# ASSIGNED TASK:
Each line from the one containing "Instruction: Open the Benchmarks menu item" through the last line of the records is to be repeated exactly, with all pictures left out.

┌────────

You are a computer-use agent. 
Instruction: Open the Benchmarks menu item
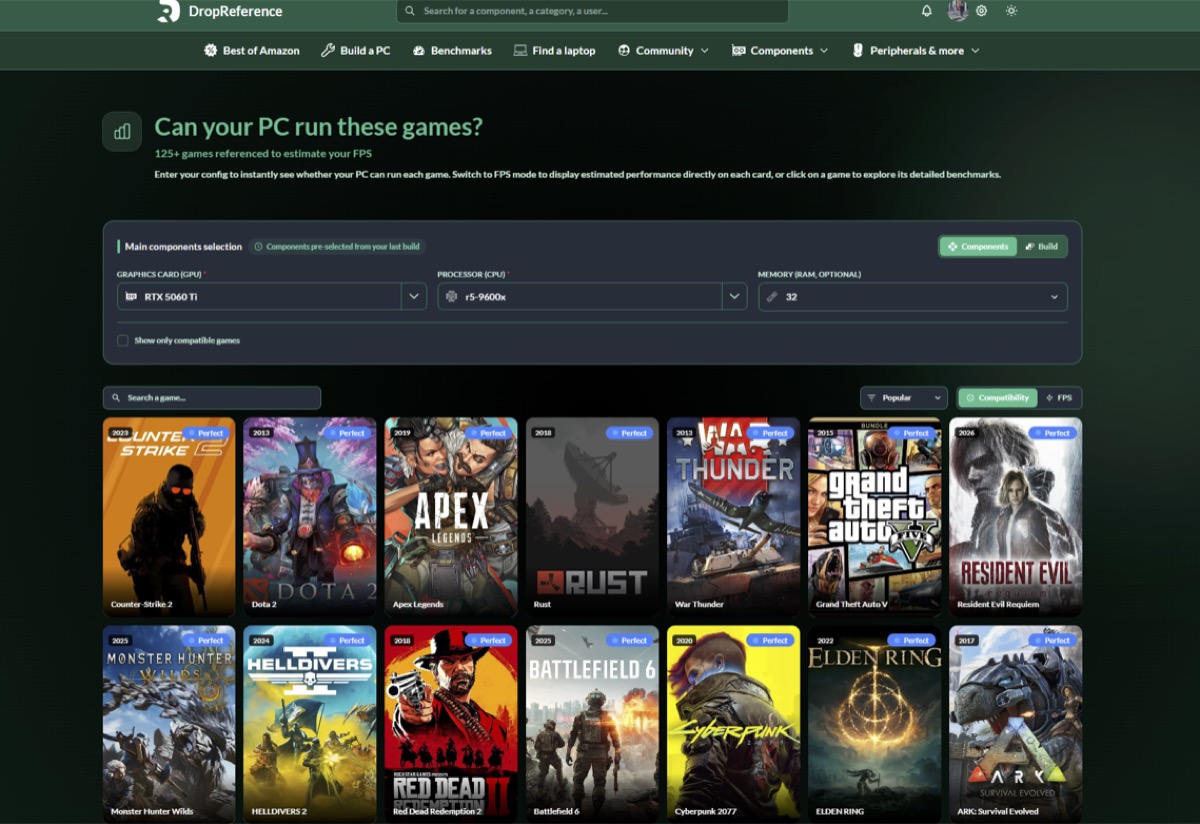[x=452, y=50]
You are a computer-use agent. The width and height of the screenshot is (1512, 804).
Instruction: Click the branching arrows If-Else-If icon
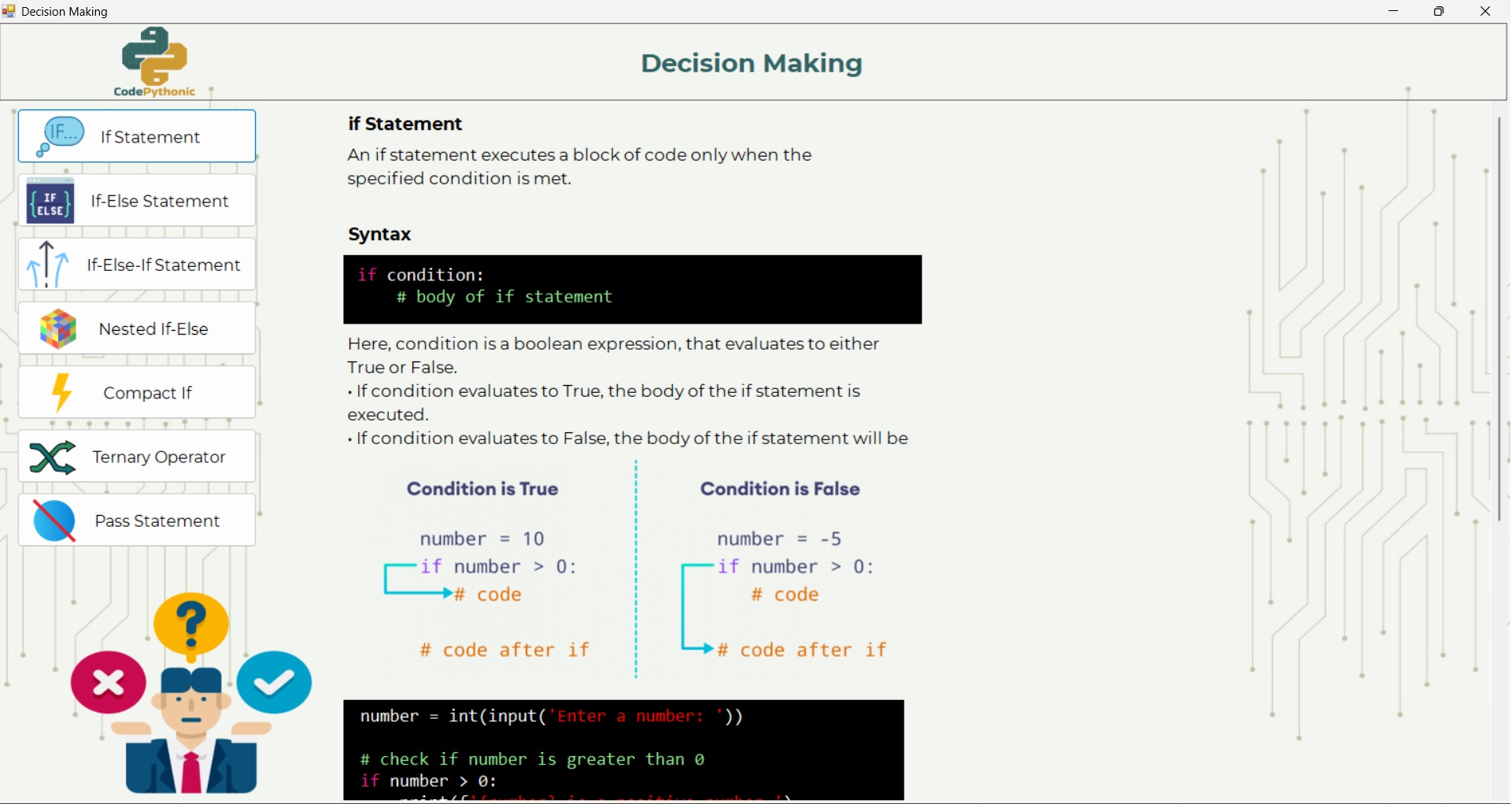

└────────

# YOUR SOLUTION:
Instruction: Open the Benchmarks menu item
[x=452, y=50]
You are a computer-use agent. The width and height of the screenshot is (1512, 804).
Instruction: Click the branching arrows If-Else-If icon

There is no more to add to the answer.